Look away now ... a 'breathing' eye hangs outside Selfridges designed by Dadadandy. Photograph: Geoff Caddick/PA
Another season, another cultural gimmick in Selfridges. Oxford Street's very own shopping goliath has done the punk thing, the Vegas thing and even the Brazilian thing. Now we have surrealism at Selfridges.
Pleasing alliteration aside, it begs the question: why? Do we want art cluttering the walls of our high temple of retail heaven? Besides, what possible art exhibit could be as compelling as a prolonged and intimate gaze at Marc Jacobs' latest reworking of his modern-classic the Stam bag?
Don't get me wrong. I'm quite partial to some art now and again. But, I'm a shopping purist at heart and this cross-cultural pollination bothers me. Similarly, I'm annoyed by Carston Holler's slides in the Turbine Hall at London's Tate Modern. I know the complicated pram set love them, but why can't they just drive to Alton Towers?
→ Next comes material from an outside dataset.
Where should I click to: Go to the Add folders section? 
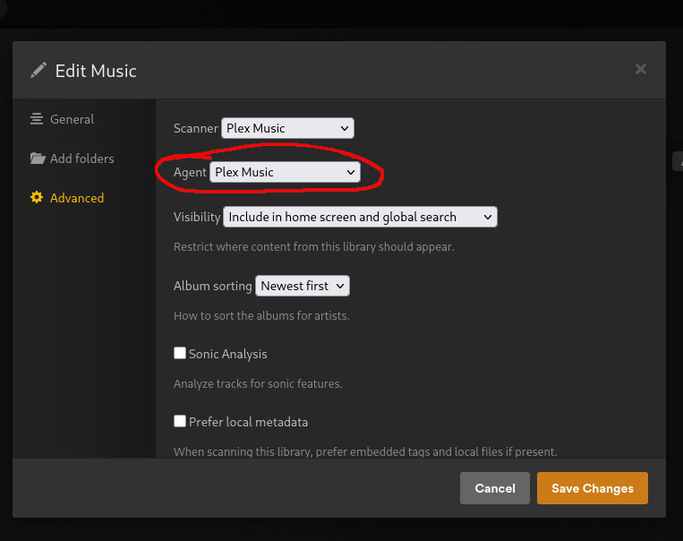tap(81, 159)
For me the perfect couple of hours spent in Selfridges goes something like this: enter through the side door nearest the designer bag section, stroke and admire. Ride the escalator past menswear, alight on the second floor, spend some time in Miu Miu and Marc by Marc Jacobs before breezing through to the superbrand area for 20 perfect sadistic minutes spent among the outrageously priced but beautifully stocked rails in Balenciaga.
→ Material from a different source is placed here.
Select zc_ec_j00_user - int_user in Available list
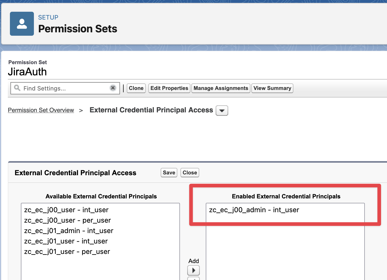 coord(66,210)
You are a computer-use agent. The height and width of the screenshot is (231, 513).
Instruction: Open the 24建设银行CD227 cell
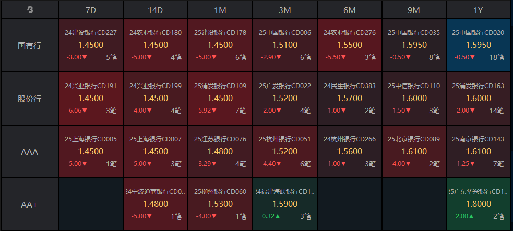(91, 45)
There's no time for art. Or at least, no time to actually look at it. My feeling is that Surrealism in Selfridges will inevitably be much like those weekly stories about women in Afghanistan on the pages of Grazia. It's all very well that they're there, but really who doesn't skip straight past them to get to the story about whether Kate Moss really has lost the plot?